▸ Text section:

2016 is the twenty-fifth anniversary of the publication of THE "COUNTERFEIT" MAN. That has prompted me to think about what, if any, changes I would make in my treatment of the Boorn-Colvin mystery. One new angle on the case that came to my attention recently is the work of Rob Warden, the executive director of the Center on Wrongful Convictions at Northwestern University School of Law. When Rob first contacted me, he believed that Stephen Boorn's confession in 1819 to having killed Russell Colvin was the earliest-known American example of a false confession made under duress. Although Rob subsequently discovered an earlier case of coerced confession, he included the Boorn-Colvin case in TRUE STORIES OF FALSE CONFESSION, an anthology he edited with Steven A. Drizen in 2009. Rob's use of the case is an example of its continued relevance despite the passage of two centuries.

I agree with Rob's view that Stephen Boorn's acknowledgement of guilt was made under duress. Many elements of his confession reveal that he tailored it to conform to the theory his accusers had developed, and that he did so in hopes of getting off with a charge of manslaughter rather than murder, a capital crime.

▸ Work to do:
1. According to the passage on the Boorn-Colvin case, who edited the anthology TRUE STORIES OF FALSE CONFESSION with Rob Warden?
2. Write out the passage on the Boorn-Colvin case word for word, starting at "2016 is the" and ending at "of two centuries.".

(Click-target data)
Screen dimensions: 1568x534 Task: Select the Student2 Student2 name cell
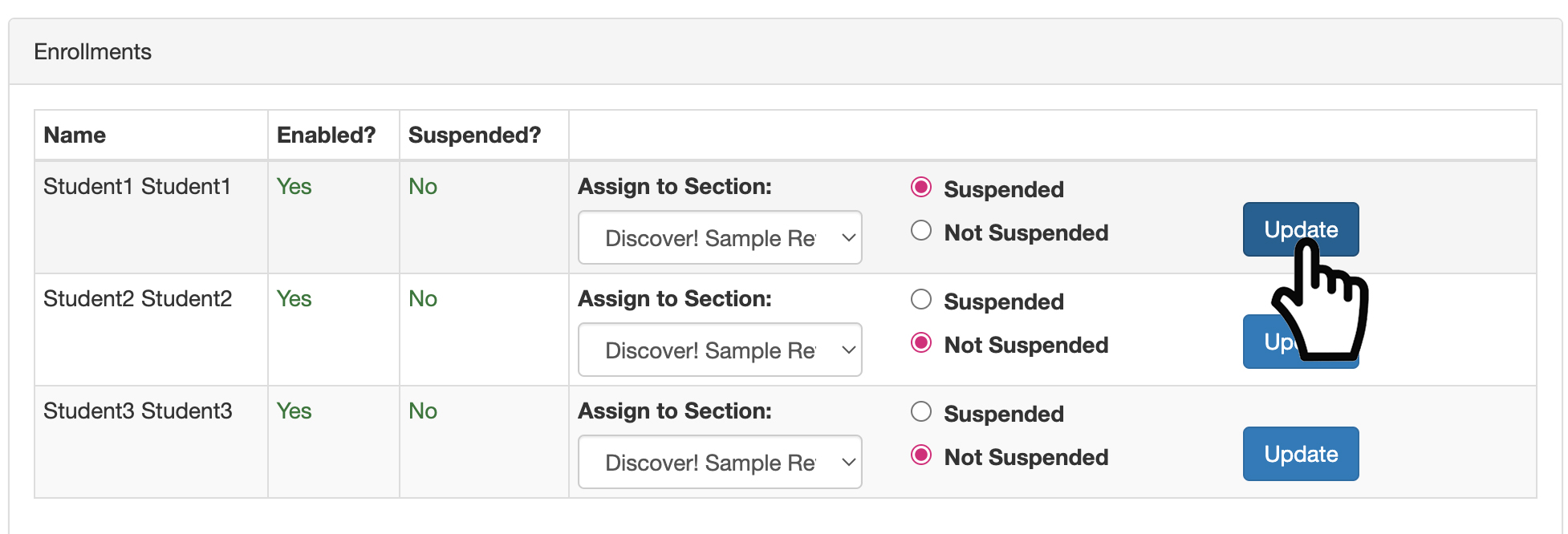pos(137,299)
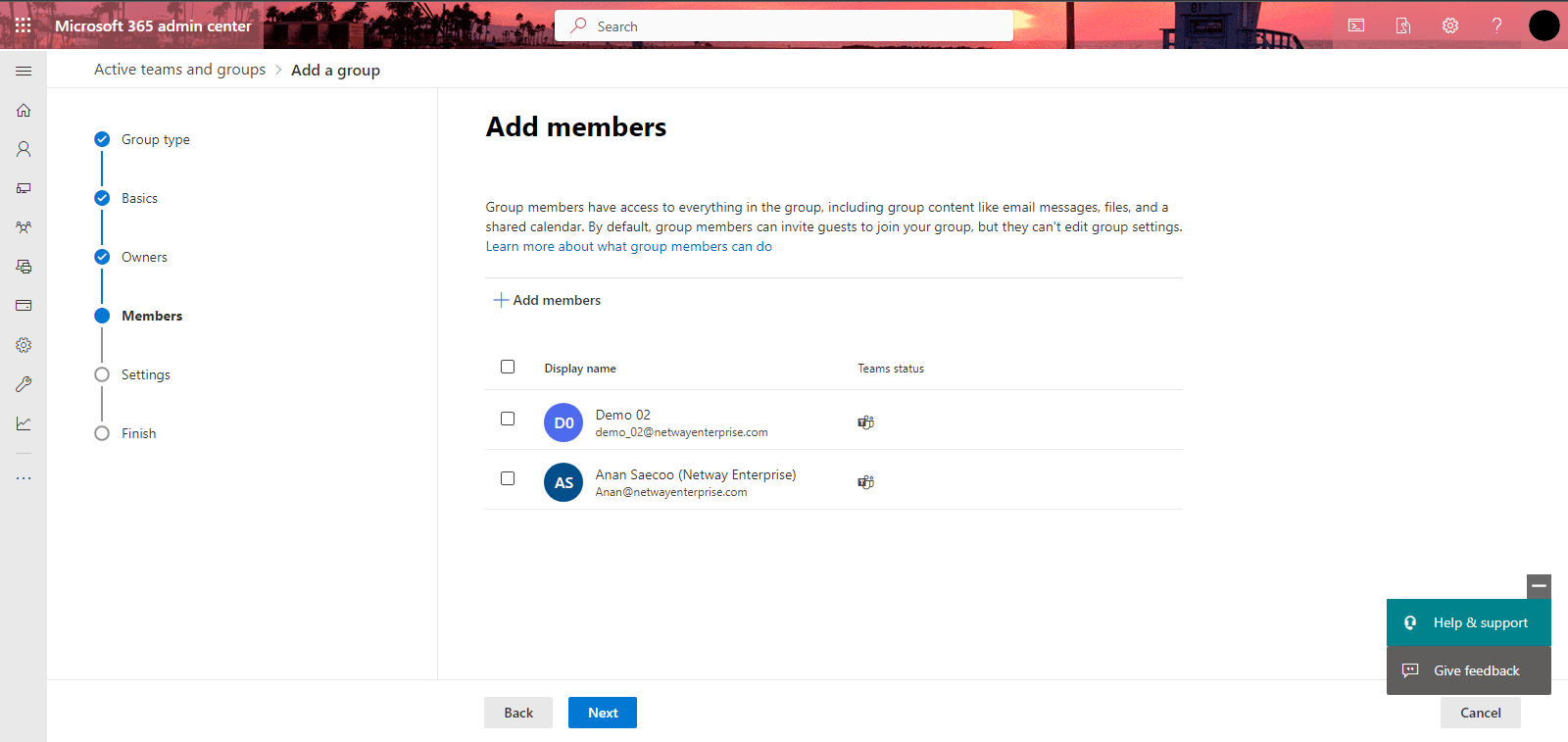This screenshot has width=1568, height=742.
Task: Open link about what group members can do
Action: pyautogui.click(x=628, y=247)
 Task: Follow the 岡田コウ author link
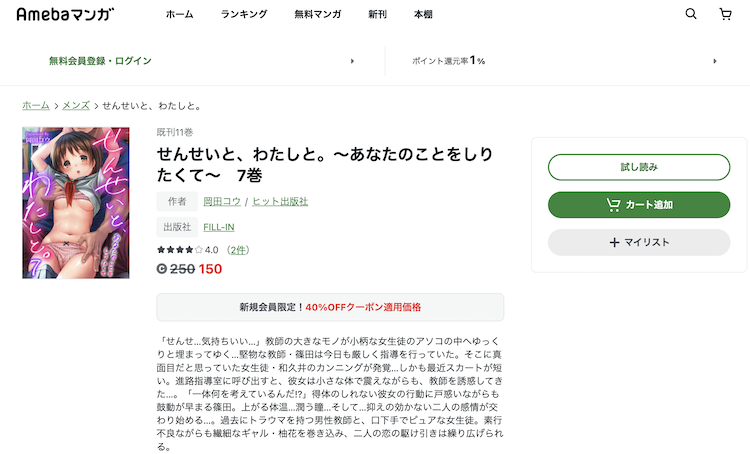pyautogui.click(x=222, y=201)
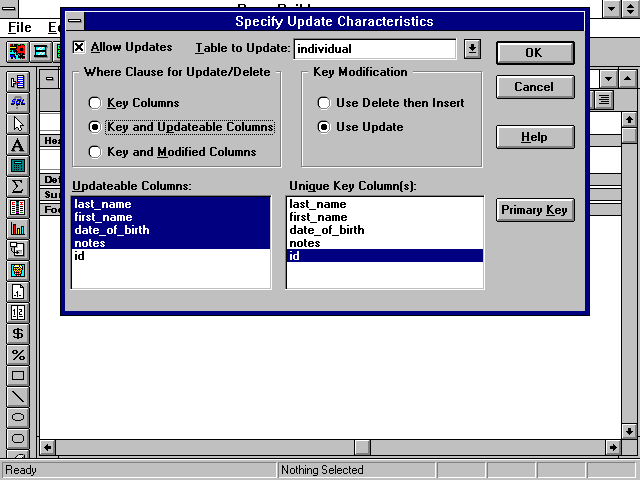
Task: Select the rectangle drawing tool
Action: click(17, 376)
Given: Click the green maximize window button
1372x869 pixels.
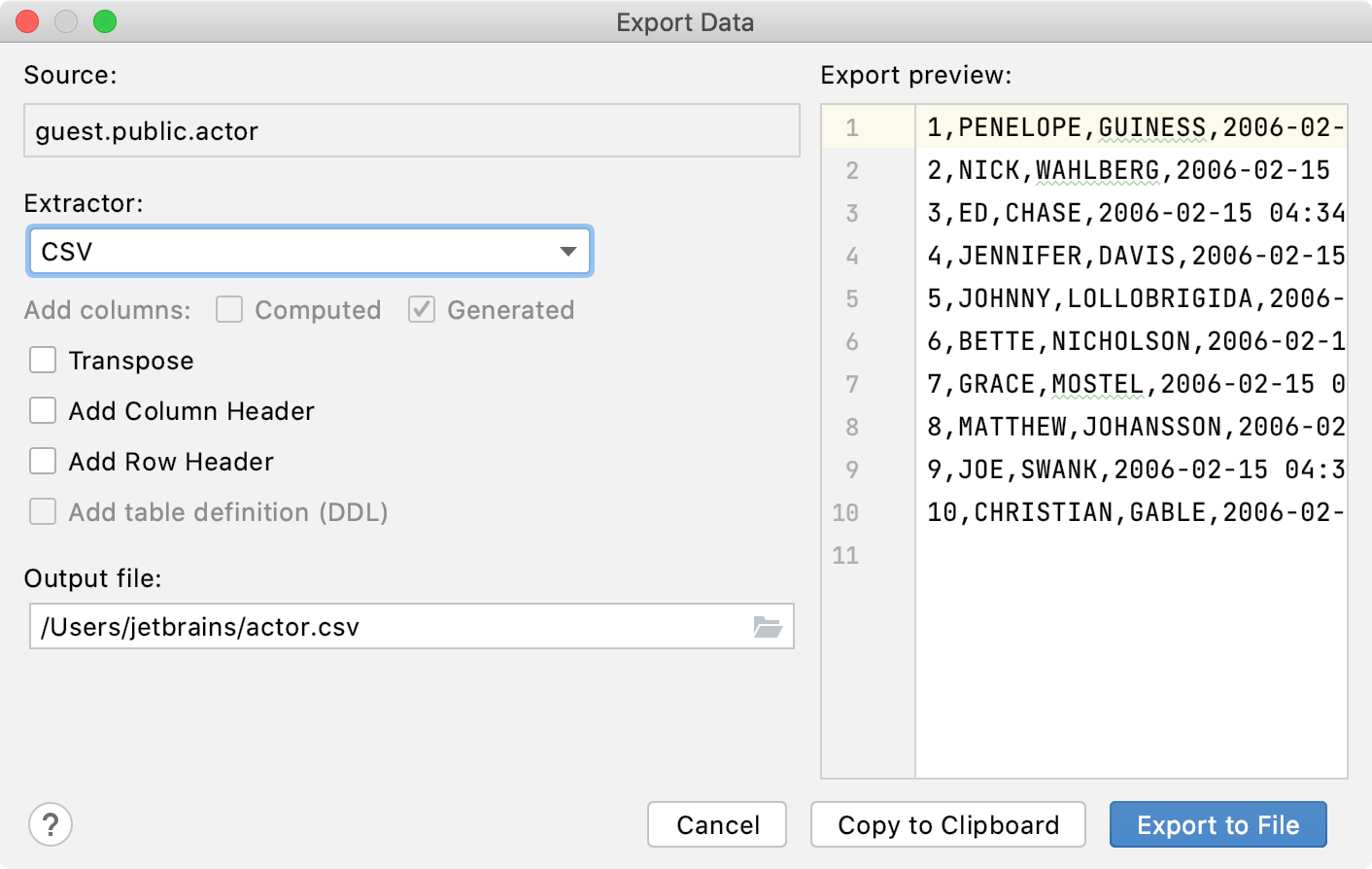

▸ Worked solutions:
1. Steven A. Drizen

2.
2016 is the twenty-fifth anniversary of the publication of THE "COUNTERFEIT" MAN. That has prompted me to think about what, if any, changes I would make in my treatment of the Boorn-Colvin mystery. One new angle on the case that came to my attention recently is the work of Rob Warden, the executive director of the Center on Wrongful Convictions at Northwestern University School of Law. When Rob first contacted me, he believed that Stephen Boorn's confession in 1819 to having killed Russell Colvin was the earliest-known American example of a false confession made under duress. Although Rob subsequently discovered an earlier case of coerced confession, he included the Boorn-Colvin case in TRUE STORIES OF FALSE CONFESSION, an anthology he edited with Steven A. Drizen in 2009. Rob's use of the case is an example of its continued relevance despite the passage of two centuries.